▶ [TASK REQUIREMENTS]:
Retype each of the records below exactly, leaving the pictures out.

Collected data entries
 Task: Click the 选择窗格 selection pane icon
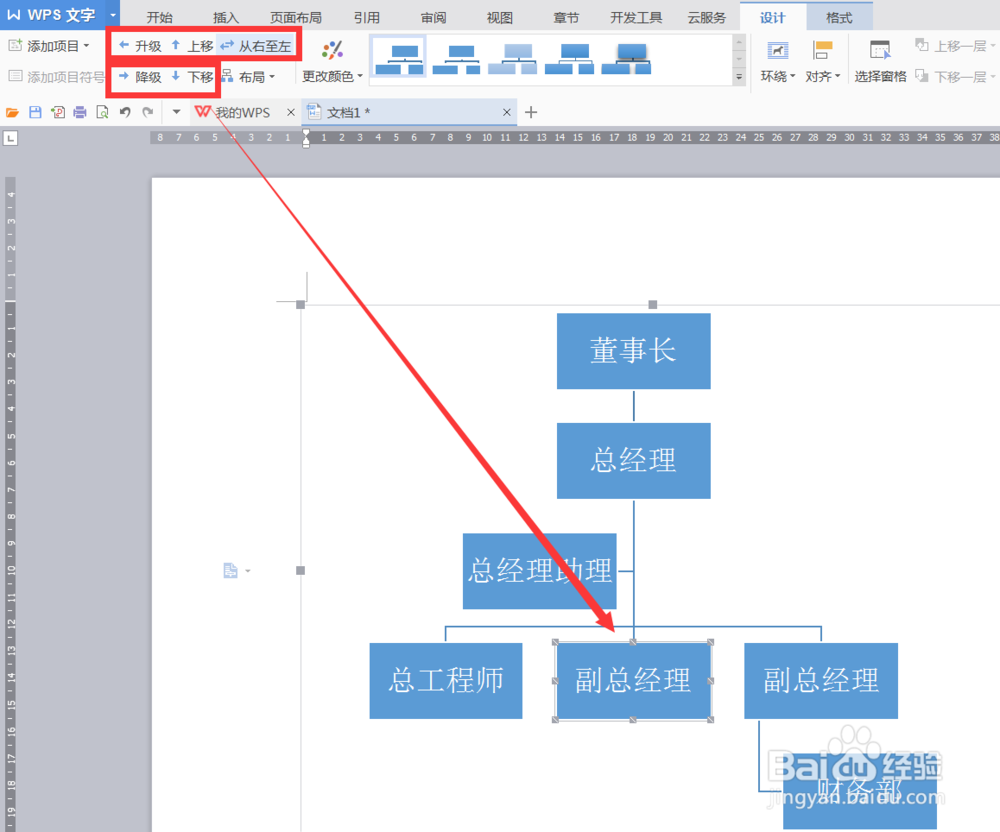point(880,58)
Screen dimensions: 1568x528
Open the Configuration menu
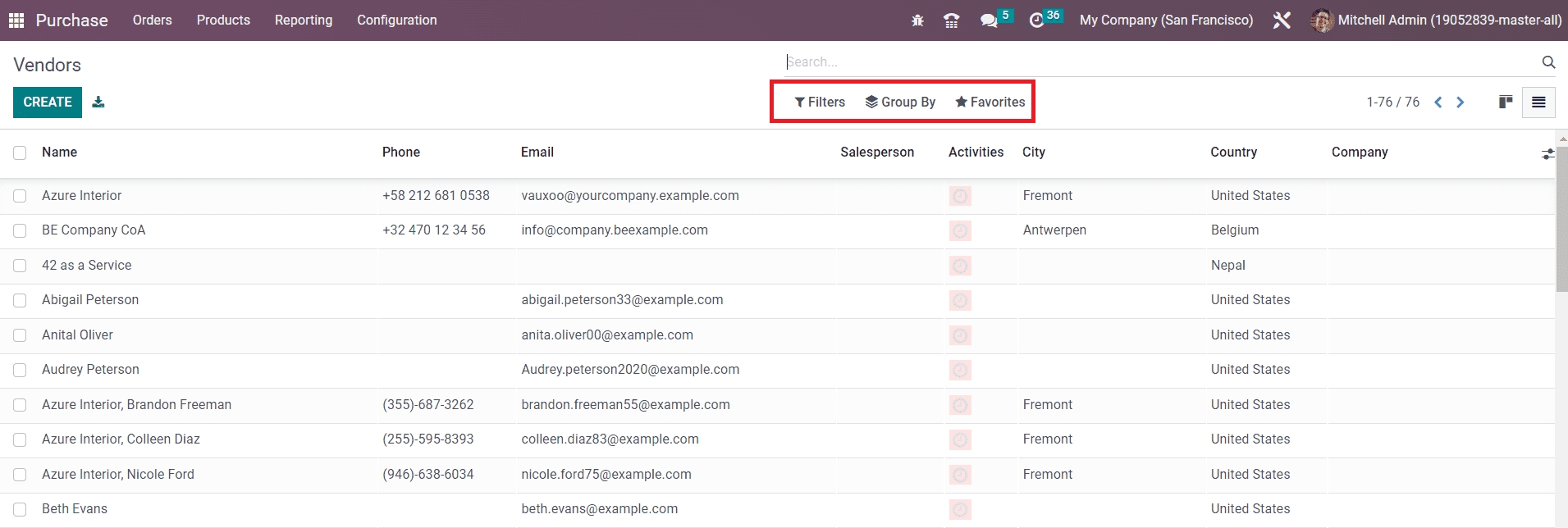(396, 20)
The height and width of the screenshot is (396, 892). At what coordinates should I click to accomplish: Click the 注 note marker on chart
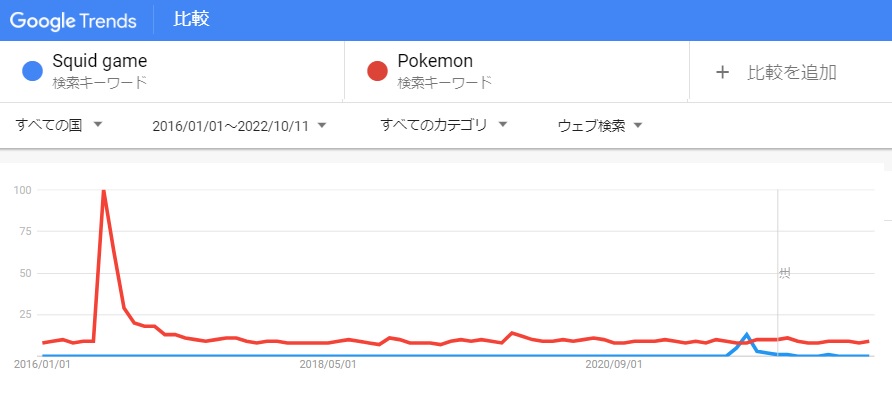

▶ [RESPONSE TO THIS TASK]:
 Task: Click the 选择窗格 selection pane icon
point(880,58)
Screen dimensions: 1568x528
Open the Configuration menu
(396, 20)
The height and width of the screenshot is (396, 892). At what coordinates should I click to accomplish: Click the 注 note marker on chart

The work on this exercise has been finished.